On the north side of Kraków’s Old Town, far away from the Wawel castle hill, and at the end of busy Florianska Street that runs from the Rynek Główny main square, to the outer edges of the city’s medieval centre, stands the remnants of old Krakow’s outer fortifications.
For several centuries the city of Kraków was the political and monarchic centre point of Poland, and later, the Lithuanian Commonwealth, making it high on the list of ‘must-conquer’ cities for any would be invader. Consequently, from the 13th century onwards, the city began a comprehensive defensive building program that saw the Old Town and Wawel Hill entirely enclosed in more than 2 miles of defensive wall.
By the time it was finished, the fortifications were adorned with nearly 50 defensive tower outposts (of which three still remain standing today), and 8 heavily guarded gates, only some of which were used frequently. On this north side of the Old Town, outside the busiest gate on Kraków’s defensive circuit, and now nestled neatly in the Planty Park that runs right the way around the city’s historical centre, visitors can find the impressive and forbidding structure of the Barbican.
This circular building of almost 25 metres diameter was completed in the 15 century to further increase security on St. Florian’s Gate, which led to the so called Royal Road running the length of the Old Town, right to the entrance of Kraków’s castle complex on the hill. Today, the Barbican is perhaps Europe’s best preserved example of a medieval outer-wall fortification post.
With a little imagination it’s easy to see how daunting the structure would have been for a hopeful attacker. There are over 120 embrasures, 7 turrets and a protruding frontal gate loaded with hot oil traps and impenetrable, gothic portcullis. What’s more, while it may be possible today to sit with a coffee in the Planty, admiring the architectural continuity of the Barbican and the Old Town walls that jut out eastwards from St. Florian’s Gate, in the 15th century the park was non-existent, and in its place a deep moat divided the city’s inner defensive wall, from the outer fortifications, of which the Barbican formed a part.

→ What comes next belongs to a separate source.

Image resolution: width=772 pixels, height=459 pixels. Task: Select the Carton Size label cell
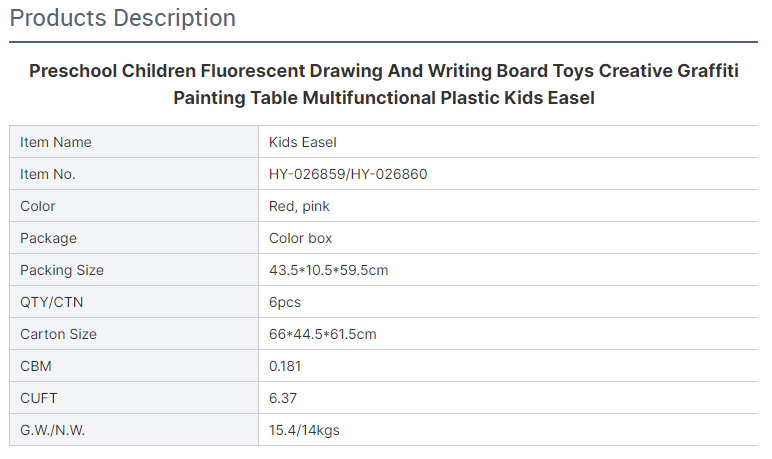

Like most of Kraków’s notable buildings, the Barbican too has a heroic tale to tell. Supposedly, one Marcin Oracewicz, a local Cracovian who zealously defended his town from the invading Russians, found himself entirely out of ammunition atop the Barbican. It’s said that Oracewicz ripped off his own jacket button and loaded it into his rifle, only to kill the enemy commander and end invasion hopes with one foul swoop. Today his ingenuity is hailed as a heroic feat that helped saved the city, and he’s commemorated with a plaque outside of the Barbican.
The building is now home to some of the permanent exhibitions of the Kraków museum, and is used for a number of open-air theatrical events throughout the year. Entrance is just 6 PLN, but sitting outside and admiring the vestiges of medieval might that still adorn the outer edges of Kraków’s main town is often a journey in itself.